**Entries showing where items appear:**
○ ○ ○ ○ ○ ○ ○

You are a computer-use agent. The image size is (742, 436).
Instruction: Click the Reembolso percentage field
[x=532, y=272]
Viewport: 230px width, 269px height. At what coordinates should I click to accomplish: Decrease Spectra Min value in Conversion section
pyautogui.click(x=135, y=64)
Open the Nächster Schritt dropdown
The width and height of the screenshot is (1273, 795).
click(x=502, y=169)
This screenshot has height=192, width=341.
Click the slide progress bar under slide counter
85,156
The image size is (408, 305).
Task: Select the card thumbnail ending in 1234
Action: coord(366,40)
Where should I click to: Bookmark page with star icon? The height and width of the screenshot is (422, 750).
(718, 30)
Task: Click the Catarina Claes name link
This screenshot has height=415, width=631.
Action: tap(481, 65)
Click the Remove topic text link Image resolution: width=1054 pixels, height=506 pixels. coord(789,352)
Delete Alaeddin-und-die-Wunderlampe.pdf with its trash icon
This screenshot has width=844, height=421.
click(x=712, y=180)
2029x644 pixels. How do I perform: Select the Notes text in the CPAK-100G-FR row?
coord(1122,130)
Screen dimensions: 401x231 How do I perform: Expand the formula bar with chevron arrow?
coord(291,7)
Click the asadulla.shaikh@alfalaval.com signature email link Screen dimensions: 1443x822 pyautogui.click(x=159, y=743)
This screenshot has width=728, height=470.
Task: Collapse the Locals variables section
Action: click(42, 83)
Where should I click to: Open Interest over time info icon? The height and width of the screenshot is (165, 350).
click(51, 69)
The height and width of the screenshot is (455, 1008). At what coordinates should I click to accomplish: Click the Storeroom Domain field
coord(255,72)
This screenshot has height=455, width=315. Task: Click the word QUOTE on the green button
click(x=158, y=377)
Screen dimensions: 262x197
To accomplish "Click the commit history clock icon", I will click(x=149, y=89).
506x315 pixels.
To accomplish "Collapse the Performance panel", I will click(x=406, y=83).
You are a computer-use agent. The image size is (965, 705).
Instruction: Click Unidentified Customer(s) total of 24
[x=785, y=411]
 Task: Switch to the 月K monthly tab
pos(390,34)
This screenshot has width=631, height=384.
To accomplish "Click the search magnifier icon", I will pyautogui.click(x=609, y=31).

○ ○ ○ ○ ○ ○ ○

Update the records by changing every "Screen dimensions" to "Screen size". Keep everything else the same.

You are a computer-use agent. The image size is (742, 436).
Instruction: Click the Reembolso percentage field
[x=532, y=272]
Viewport: 230px width, 269px height. At what coordinates should I click to accomplish: Decrease Spectra Min value in Conversion section
pyautogui.click(x=135, y=64)
Open the Nächster Schritt dropdown
The width and height of the screenshot is (1273, 795).
click(x=502, y=169)
This screenshot has height=192, width=341.
Click the slide progress bar under slide counter
85,156
The image size is (408, 305).
Task: Select the card thumbnail ending in 1234
Action: coord(366,40)
Where should I click to: Bookmark page with star icon? The height and width of the screenshot is (422, 750).
(718, 30)
Task: Click the Catarina Claes name link
This screenshot has height=415, width=631.
Action: tap(481, 65)
Click the Remove topic text link Image resolution: width=1054 pixels, height=506 pixels. coord(789,352)
Delete Alaeddin-und-die-Wunderlampe.pdf with its trash icon
This screenshot has width=844, height=421.
click(x=712, y=180)
2029x644 pixels. How do I perform: Select the Notes text in the CPAK-100G-FR row?
coord(1122,130)
Screen size: 401x231 How do I perform: Expand the formula bar with chevron arrow?
coord(291,7)
Click the asadulla.shaikh@alfalaval.com signature email link Screen size: 1443x822 pyautogui.click(x=159, y=743)
This screenshot has width=728, height=470.
Task: Collapse the Locals variables section
Action: click(42, 83)
Where should I click to: Open Interest over time info icon? The height and width of the screenshot is (165, 350).
click(51, 69)
The height and width of the screenshot is (455, 1008). At what coordinates should I click to accomplish: Click the Storeroom Domain field
coord(255,72)
This screenshot has height=455, width=315. Task: Click the word QUOTE on the green button
click(x=158, y=377)
Screen size: 262x197
To accomplish "Click the commit history clock icon", I will click(x=149, y=89).
506x315 pixels.
To accomplish "Collapse the Performance panel", I will click(x=406, y=83).
You are a computer-use agent. The image size is (965, 705).
Instruction: Click Unidentified Customer(s) total of 24
[x=785, y=411]
 Task: Switch to the 月K monthly tab
pos(390,34)
This screenshot has width=631, height=384.
To accomplish "Click the search magnifier icon", I will pyautogui.click(x=609, y=31).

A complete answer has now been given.